=== REQUIREMENT ===
Please count the lines below that hold the word "arrow" and give the count without any other text.

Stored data

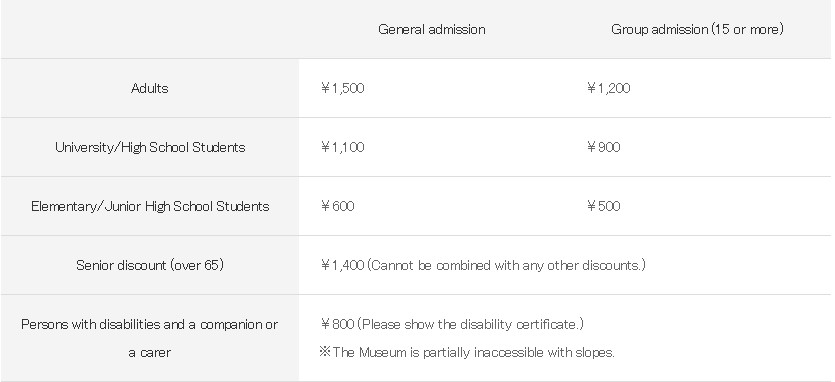
Task: Select the ¥900 student group price
Action: coord(603,148)
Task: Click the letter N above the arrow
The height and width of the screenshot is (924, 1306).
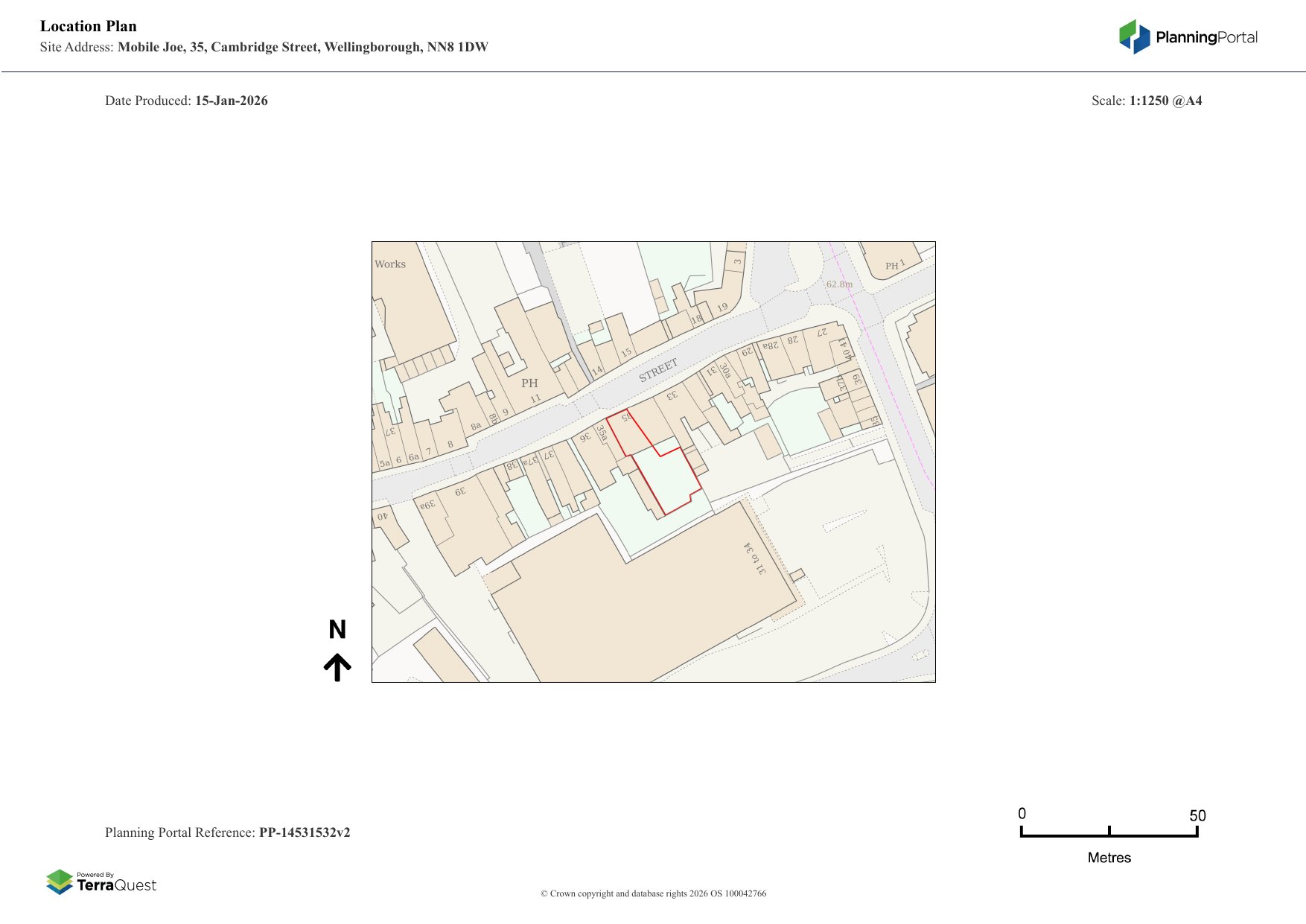Action: [337, 630]
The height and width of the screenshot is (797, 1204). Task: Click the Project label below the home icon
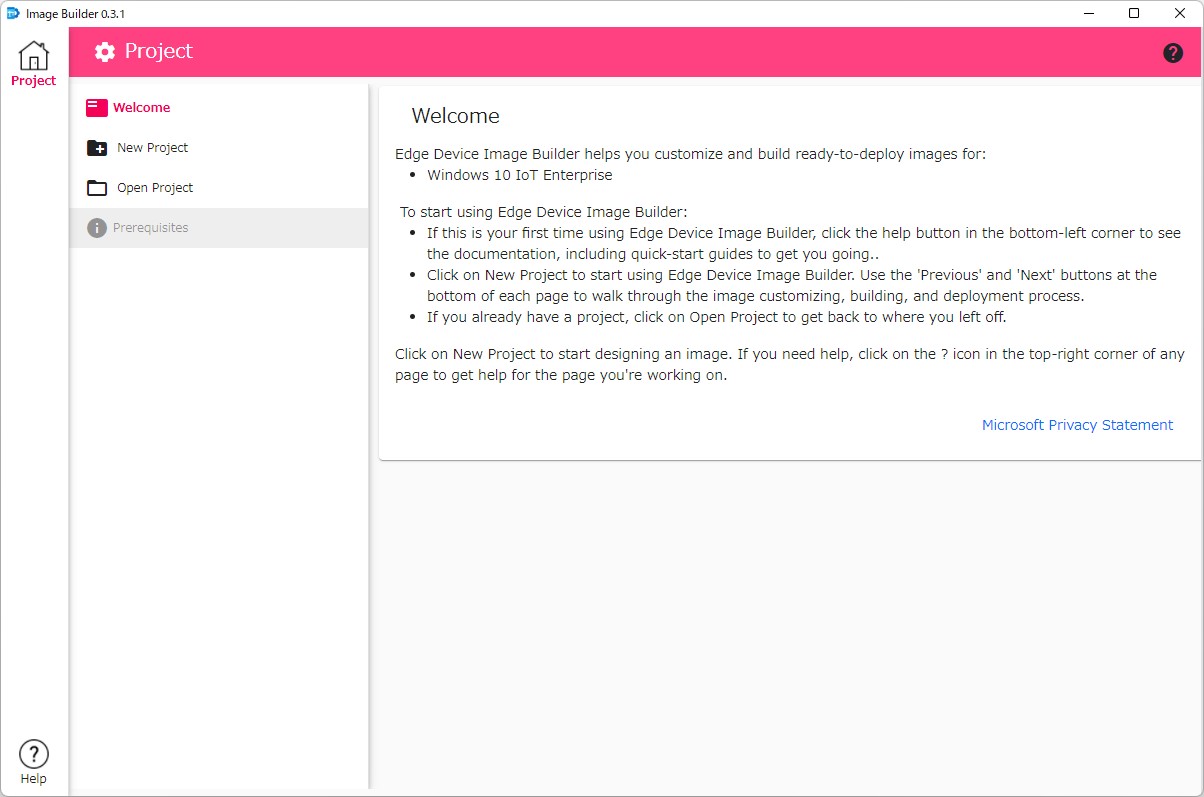pos(33,81)
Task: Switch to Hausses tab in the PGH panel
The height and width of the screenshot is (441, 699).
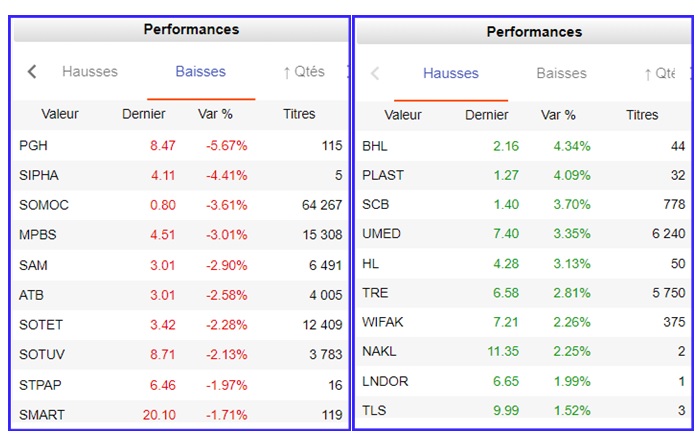Action: coord(90,72)
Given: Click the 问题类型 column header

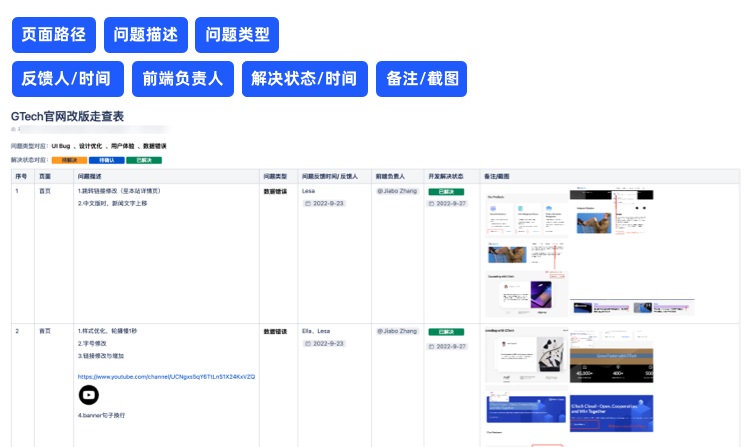Looking at the screenshot, I should tap(275, 175).
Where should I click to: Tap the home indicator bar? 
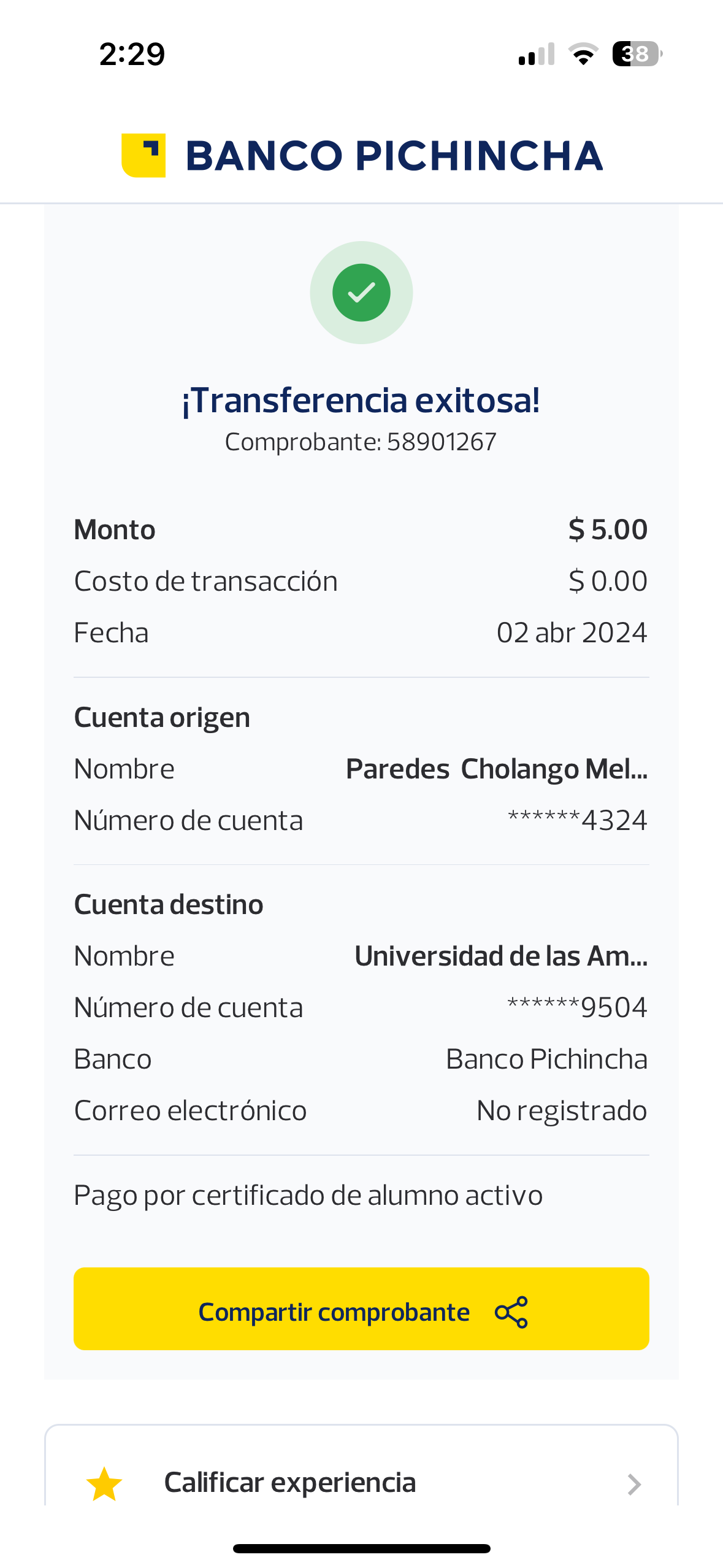(x=361, y=1548)
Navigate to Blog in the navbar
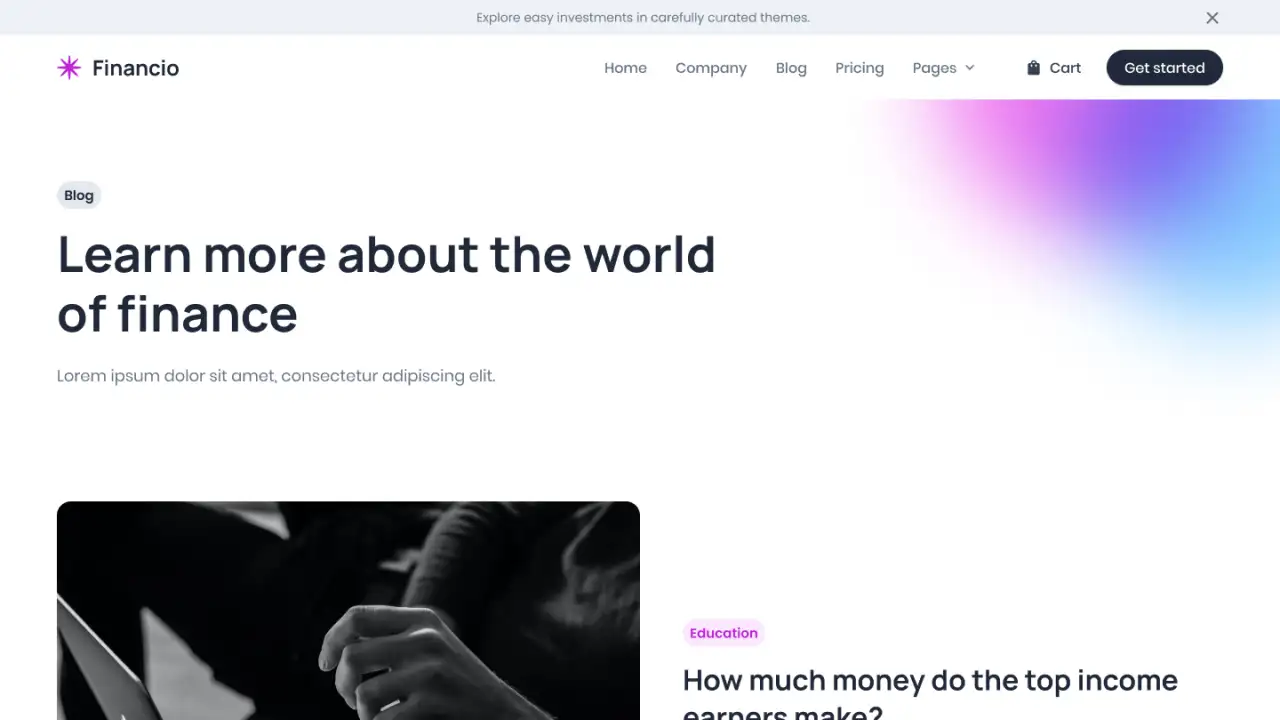Image resolution: width=1280 pixels, height=720 pixels. [791, 68]
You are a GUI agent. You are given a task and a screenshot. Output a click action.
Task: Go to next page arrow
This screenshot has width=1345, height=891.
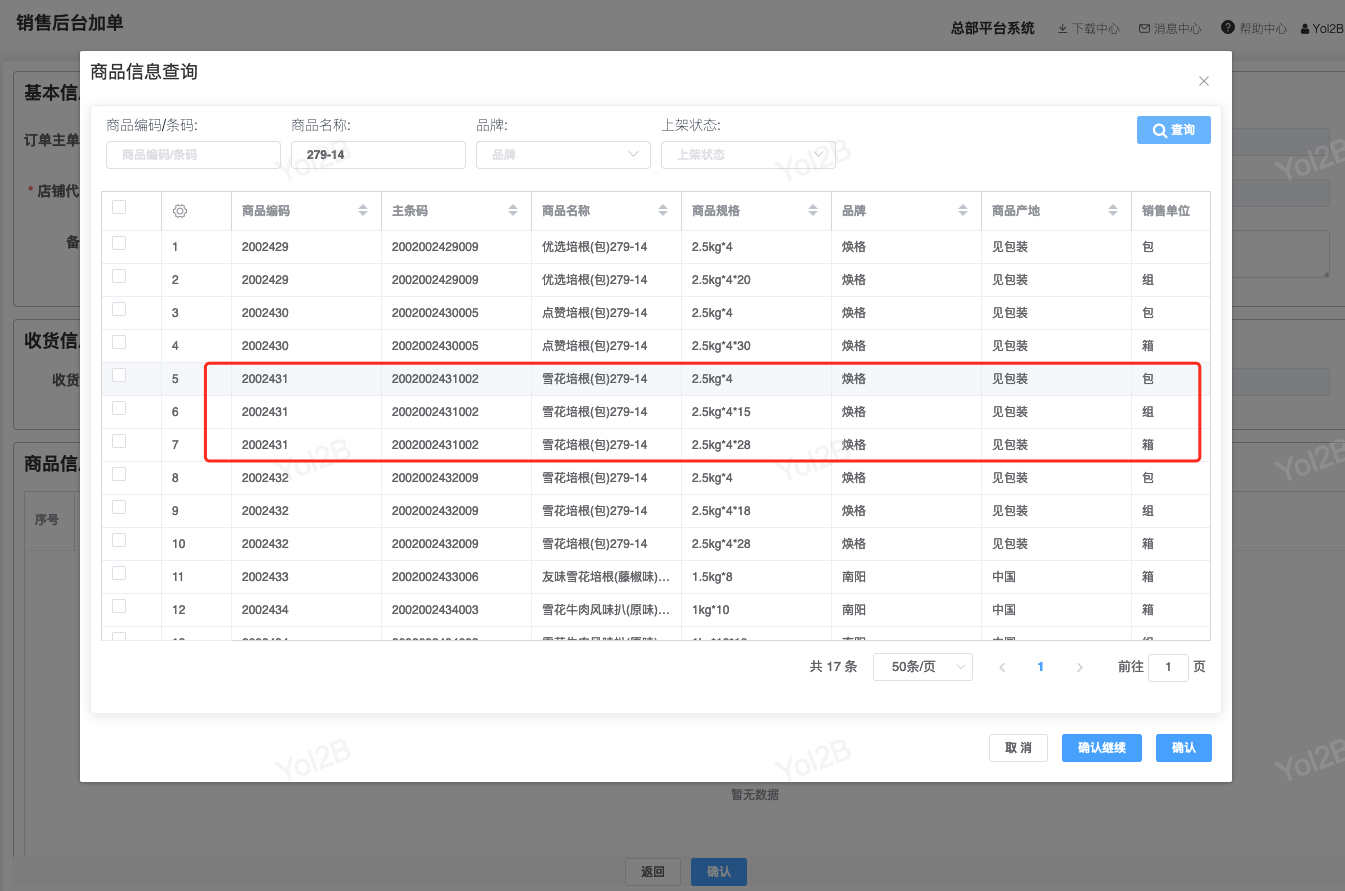(1079, 667)
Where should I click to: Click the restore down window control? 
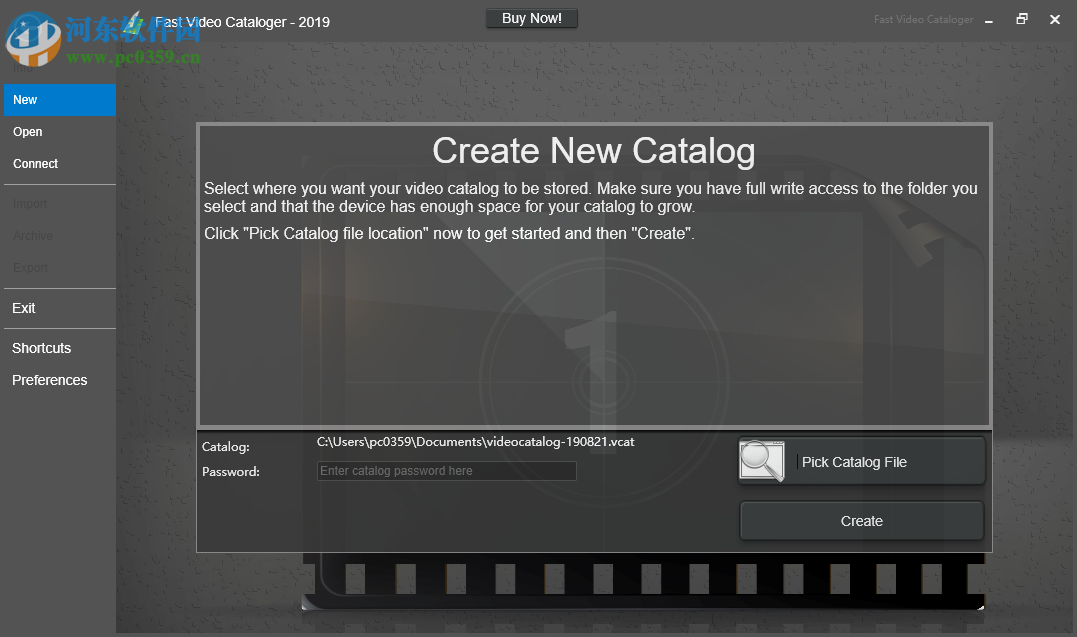point(1021,18)
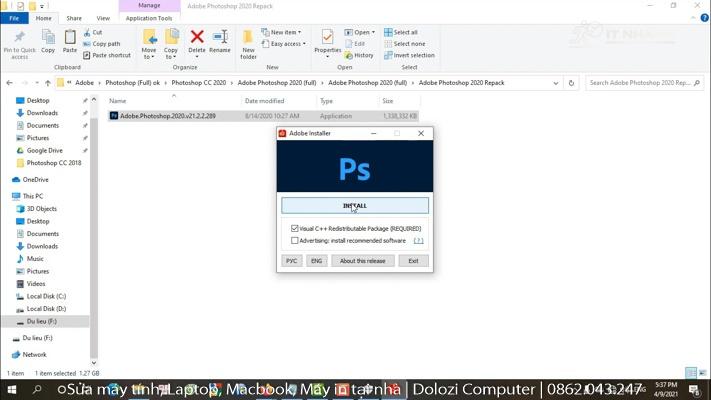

=== TASK OUTPUT ===
2